Un’altra caratteristica che differenzia questi vaccini sono le temperature di stoccaggio e distribuzione. Quello di BioNTech-Pfizer ha bisogno di temperature basse e dell’ordine dei -75° (o comunque tra i -70 e i -80°). Solo negli ultimi giorni prima dell’iniezione può essere conservato alle temperature di un normale frigorifero: a 4° può resistere per 5 giorni. La formulazione di Moderna, invece, può essere conservata ad appena -20° (dunque parrebbe avere un importante vantaggio competitivo) per un massimo di 6 mesi di stoccaggio. Poi può restare tra i 2 e gli 8° fino a un massimo di 30 giorni. Al contrario, i vaccini di AstraZeneca e Janssen possono essere conservati a normali temperature da frigorifero, cioè tra i 2 e gli 8°, come i vaccini tradizionali.
Ma i prodotti sono diversi anche dal punto di vista dell’efficacia. Moderna ha annunciato che il suo vaccino è efficace al 94,5%, percentuale che sale al 100% se si considera il gruppo di sperimentazione che ha riscontrato casi severi di Covid-19. Pfizer e BioNTech, dal canto loro, hanno dichiarato che l’analisi dei dati della terza fase di sperimentazione indica un tasso di efficacia del vaccino del 95%. Per quanto riguarda il vaccino AstraZeneca, con due somministrazioni a dose piena iniettate a distanza di quattro settimane, i risultati di laboratorio hanno restituito un’efficacia del 62%. Invece dopo una prima accidentale somministrazione di mezza dose di vaccino a cui ha fatto seguito una dose piena, a quattro settimane di distanza, la risposta immunitaria risulta essere stata molto più forte, portando l’efficacia al 90% (qui i dati contenuti nello studio). Per il vaccino Janssen, invece, la terza fase di sperimentazione è ancora in corso (qui lo studio sull’efficacia). Tuttavia, questi dati sono soggetti a possibili cambiamenti dovuti all’aumento delle persone a cui verrà iniettato il vaccino e i follow-up che le aziende farmaceutiche sono tenute a eseguire nel medio e lungo termine.

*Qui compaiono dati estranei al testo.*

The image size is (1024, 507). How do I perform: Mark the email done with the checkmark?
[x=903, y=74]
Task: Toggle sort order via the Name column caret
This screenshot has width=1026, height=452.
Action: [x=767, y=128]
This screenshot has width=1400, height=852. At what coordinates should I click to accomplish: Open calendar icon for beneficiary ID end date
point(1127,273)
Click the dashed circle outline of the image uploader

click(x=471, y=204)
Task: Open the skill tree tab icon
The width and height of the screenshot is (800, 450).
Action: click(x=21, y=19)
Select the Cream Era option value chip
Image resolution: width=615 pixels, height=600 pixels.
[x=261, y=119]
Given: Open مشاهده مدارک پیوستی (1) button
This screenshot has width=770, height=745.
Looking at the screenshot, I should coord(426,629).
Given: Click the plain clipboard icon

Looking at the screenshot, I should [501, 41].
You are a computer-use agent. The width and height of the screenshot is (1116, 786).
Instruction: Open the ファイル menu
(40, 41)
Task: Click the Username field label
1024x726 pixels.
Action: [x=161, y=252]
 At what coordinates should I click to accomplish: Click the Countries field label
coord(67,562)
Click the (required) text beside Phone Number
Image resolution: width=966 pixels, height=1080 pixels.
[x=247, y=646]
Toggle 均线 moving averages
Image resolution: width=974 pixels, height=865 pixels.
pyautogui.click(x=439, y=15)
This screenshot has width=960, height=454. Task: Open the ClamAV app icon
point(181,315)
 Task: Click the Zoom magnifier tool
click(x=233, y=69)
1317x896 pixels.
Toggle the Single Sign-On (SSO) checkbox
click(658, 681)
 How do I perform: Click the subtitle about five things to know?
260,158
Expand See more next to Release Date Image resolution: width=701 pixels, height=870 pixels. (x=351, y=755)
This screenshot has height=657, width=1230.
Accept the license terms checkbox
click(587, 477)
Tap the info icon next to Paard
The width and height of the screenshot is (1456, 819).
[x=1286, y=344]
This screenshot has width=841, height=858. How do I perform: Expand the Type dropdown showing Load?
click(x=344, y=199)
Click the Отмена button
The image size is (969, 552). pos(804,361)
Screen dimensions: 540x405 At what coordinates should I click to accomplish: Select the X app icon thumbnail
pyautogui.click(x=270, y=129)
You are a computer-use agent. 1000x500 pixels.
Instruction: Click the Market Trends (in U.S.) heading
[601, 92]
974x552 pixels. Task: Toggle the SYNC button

La ricerca e la futura distribuzione dei vaccini per il Covid-19 si presentano come grandi sfide per la comunità internazionale. I singoli Paesi si trovano di fronte alla necessità di sviluppare un piano di acquisto, distribuzione e somministrazione senza precedenti, che permetta un equo accesso a tutta la popolazione. Saremo pronti su tutti i fronti all’arrivo dei vaccini?